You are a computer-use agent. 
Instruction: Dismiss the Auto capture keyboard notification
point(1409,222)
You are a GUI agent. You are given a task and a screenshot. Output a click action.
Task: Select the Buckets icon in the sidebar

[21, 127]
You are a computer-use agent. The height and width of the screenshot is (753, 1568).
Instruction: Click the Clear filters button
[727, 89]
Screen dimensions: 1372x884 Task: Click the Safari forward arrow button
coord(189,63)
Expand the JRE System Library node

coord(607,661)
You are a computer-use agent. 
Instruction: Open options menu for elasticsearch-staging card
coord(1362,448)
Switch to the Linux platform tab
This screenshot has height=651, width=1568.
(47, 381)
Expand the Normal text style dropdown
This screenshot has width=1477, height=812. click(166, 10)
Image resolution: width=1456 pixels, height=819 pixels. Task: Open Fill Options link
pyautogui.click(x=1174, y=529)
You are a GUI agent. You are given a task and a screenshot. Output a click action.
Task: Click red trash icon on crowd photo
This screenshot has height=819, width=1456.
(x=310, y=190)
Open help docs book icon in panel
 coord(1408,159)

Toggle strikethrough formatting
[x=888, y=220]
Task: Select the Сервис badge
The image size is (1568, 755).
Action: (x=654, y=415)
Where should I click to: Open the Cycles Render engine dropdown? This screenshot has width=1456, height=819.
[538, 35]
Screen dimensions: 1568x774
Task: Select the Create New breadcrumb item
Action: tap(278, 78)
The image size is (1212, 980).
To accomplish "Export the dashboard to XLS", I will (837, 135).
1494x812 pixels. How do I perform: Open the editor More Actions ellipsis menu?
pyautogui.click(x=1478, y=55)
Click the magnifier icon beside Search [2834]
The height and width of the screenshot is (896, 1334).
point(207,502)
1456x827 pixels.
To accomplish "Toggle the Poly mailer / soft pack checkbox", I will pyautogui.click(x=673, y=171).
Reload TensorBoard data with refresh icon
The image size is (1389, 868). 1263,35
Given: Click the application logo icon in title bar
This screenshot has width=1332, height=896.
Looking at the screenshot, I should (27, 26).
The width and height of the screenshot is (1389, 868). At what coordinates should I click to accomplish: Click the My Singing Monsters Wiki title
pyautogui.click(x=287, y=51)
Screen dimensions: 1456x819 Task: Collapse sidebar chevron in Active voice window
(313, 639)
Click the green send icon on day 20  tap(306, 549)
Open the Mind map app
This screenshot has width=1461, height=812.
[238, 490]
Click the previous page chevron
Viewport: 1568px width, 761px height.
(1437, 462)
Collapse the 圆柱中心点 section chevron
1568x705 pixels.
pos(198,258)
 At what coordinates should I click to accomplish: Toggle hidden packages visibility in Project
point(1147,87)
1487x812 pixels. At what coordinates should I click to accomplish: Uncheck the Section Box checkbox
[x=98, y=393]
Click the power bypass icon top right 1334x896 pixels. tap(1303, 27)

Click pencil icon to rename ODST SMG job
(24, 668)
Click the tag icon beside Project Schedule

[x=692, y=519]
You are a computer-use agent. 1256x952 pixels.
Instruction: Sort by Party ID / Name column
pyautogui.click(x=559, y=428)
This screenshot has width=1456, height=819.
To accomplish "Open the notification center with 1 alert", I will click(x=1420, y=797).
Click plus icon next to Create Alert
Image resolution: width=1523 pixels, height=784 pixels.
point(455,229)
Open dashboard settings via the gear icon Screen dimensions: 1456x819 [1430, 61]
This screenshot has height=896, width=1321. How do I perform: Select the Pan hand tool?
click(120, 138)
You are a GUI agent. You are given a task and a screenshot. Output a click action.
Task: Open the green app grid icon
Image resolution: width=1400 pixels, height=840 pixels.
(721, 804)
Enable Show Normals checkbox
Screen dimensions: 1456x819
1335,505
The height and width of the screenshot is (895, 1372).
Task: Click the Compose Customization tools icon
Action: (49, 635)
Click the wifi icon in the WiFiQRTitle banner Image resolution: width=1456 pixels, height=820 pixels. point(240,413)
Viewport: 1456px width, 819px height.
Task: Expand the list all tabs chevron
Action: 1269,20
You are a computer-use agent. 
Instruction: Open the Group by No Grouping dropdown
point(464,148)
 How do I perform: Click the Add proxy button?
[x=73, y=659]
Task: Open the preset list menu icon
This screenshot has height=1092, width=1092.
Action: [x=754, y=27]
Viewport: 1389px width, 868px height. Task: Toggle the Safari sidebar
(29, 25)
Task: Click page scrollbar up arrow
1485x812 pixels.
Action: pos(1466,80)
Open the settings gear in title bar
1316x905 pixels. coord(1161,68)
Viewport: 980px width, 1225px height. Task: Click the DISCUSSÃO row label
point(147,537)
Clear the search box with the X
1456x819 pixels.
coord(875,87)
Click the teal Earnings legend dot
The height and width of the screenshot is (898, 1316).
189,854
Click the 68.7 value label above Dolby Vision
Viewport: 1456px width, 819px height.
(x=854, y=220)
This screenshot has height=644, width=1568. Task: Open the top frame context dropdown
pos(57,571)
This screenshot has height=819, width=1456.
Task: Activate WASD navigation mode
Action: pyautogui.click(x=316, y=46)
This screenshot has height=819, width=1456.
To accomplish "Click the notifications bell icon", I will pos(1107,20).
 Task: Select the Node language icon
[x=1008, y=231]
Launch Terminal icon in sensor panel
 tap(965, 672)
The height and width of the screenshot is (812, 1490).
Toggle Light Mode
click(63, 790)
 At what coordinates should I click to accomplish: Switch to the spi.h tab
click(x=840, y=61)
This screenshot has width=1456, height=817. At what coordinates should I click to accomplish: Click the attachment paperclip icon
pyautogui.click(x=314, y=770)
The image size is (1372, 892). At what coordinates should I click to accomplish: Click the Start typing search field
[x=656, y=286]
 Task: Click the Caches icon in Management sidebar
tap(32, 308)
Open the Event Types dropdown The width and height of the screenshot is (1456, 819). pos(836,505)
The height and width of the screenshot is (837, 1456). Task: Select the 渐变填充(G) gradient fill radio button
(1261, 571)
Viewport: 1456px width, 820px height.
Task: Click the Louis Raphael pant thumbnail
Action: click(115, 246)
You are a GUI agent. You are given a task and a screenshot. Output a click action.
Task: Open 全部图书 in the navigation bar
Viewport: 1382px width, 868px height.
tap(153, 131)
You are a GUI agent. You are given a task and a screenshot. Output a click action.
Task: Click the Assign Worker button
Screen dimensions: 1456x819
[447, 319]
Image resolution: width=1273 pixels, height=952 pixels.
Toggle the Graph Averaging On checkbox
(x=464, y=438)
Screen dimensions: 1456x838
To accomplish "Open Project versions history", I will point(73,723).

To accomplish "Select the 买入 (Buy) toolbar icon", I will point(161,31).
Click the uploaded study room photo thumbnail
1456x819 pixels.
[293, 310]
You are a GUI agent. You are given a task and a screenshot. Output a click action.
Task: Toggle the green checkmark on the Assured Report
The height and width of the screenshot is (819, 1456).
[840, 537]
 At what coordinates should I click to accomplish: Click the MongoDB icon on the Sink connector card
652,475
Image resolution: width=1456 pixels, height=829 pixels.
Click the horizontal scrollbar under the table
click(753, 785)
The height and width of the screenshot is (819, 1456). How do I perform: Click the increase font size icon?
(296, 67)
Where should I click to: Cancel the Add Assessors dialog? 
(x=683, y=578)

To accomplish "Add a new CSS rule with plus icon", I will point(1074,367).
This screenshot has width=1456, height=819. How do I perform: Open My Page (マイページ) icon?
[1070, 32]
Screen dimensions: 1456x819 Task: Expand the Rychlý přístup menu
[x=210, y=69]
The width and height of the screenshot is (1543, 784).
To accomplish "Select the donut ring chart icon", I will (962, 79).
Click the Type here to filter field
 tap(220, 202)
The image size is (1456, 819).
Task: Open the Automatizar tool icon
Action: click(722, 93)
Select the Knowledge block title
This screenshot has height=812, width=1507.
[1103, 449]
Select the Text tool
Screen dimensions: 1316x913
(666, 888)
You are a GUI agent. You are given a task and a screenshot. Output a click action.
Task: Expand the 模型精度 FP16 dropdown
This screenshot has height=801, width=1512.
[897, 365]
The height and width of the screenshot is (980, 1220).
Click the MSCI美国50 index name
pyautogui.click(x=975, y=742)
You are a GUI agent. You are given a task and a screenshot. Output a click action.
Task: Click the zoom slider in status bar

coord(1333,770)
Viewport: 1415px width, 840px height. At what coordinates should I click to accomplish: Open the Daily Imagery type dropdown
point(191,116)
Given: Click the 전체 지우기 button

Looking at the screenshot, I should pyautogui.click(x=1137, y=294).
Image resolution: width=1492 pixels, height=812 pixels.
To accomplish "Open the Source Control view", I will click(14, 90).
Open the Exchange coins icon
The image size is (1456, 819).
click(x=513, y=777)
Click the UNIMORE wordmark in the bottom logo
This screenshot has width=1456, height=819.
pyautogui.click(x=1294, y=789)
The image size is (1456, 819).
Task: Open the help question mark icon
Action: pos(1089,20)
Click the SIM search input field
= = = =
Problem description: Please give, as a single number with nothing added, the count of lines in the records that contain the word "dashboard".

Task response: 2